No B.S Friday: This is something we all do. We all have stories we automatically jump to.
Where do you jump to?
This is something worth asking yourself. When you get ‘triggered’ or upset, where do you jump to?
For me, it was the pain of not being understood.
Often things would happen, I’d have a reaction, and I’d jump to the pain of not being understood.
It was an automatic process. It wasn’t conscious at all. But that’s where my thoughts would immediately jump.
As I spent time watching myself do this over and over, I realised that these jumps had their own energy.
They were like a coiled spring, just waiting for something – anything – to come along and trigger them.
So I might notice that an employee hadn’t done what I was expecting them to do. Now, there might be a million possible reasons for that. Maybe they never saw the email because the server was down. Maybe they got pulled into a different emergency. Maybe they just got confused.
But in that entire universe of possible explanations, I’d jump straight to “that guy just doesn’t get me.”

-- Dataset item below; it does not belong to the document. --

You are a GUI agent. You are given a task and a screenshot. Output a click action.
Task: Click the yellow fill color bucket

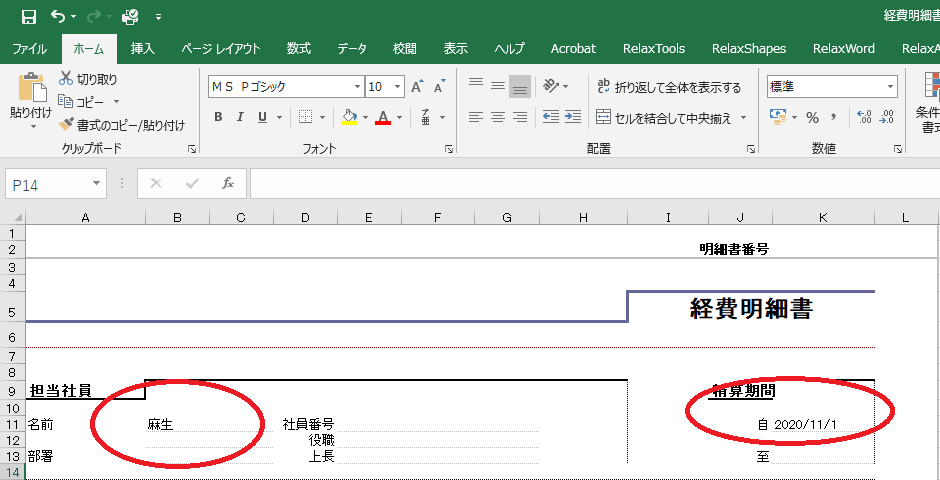click(348, 117)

Which then leads to “nobody gets me”. Which leads to “I’m all alone in this miserable-arse universe.”
Now, given there were a million possible reasons, why did my thoughts jump there?
It’d happen at home too. Maybe my wife would come back from the shops with a brand of coffee I’ve said I didn’t really like.

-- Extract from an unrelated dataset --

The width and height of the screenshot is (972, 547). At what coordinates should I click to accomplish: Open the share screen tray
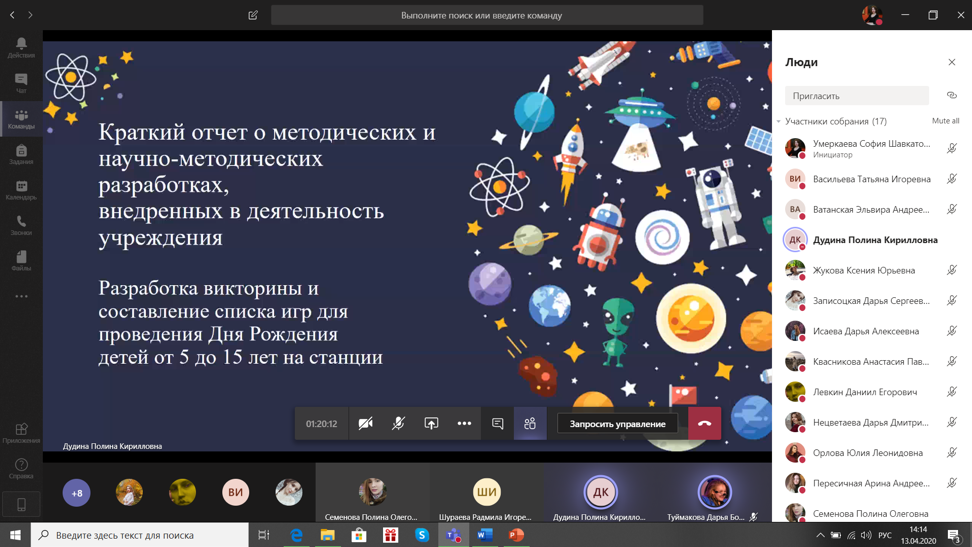pyautogui.click(x=431, y=424)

Again, could be a million reasons for that. Maybe they were out. Maybe this other brand was on special. Maybe she just forgot because she’s got a million other things on her mind and looking out for my precious palette isn’t’ top of the list.
Doesn’t matter. I’d go straight to, “She doesn’t get me. She doesn’t really understand or appreciate me. She can’t fully comprehend the wonderfully unique cut of my soul.”
(I know, it’s ridiculous… in hindsight.)
And of course, there’s a lot of blame there. If she doesn’t get me then it must be because she doesn’t care, or she isn’t even trying.
So again, the question is, if there are a million possible explanations, why do we lock onto these particular stories?
Why do our thoughts jump there so quickly that the conscious mind doesn’t even have time to clock what’s happening?
Why does it feel like these thoughts are just itching for their opportunity to come leaping out of the dark corners of your mind to dominate your conscious thoughts…
… and your moods?
These are excellent questions.
I’m still not sure. My guess is that we have this residual pain and trauma that gets locked up in our being. For me, growing up in a bilingual household, straddling two different cultures, I often felt like nobody got me. Maybe that’s it.
And that pain and that trauma wants to be acknowledged. It wants the time we were never able to give it in the moment.
It doesn’t want solutions. It just wants space. It just wants to be heard.
And until we can create space for it – until we can hold space for it – it will keep muscling in on our thoughts, at any opportunity it gets, crying out for attention.
That’s my guess.
But it’s super interesting to try and do an inventory of your jumpers. What are the stories you automatically go to when you get triggered?
And what is at the heart of those stories?
What is the pain that wants to be recognised?
Do this, and you will know yourself in a deeper way than you ever have before.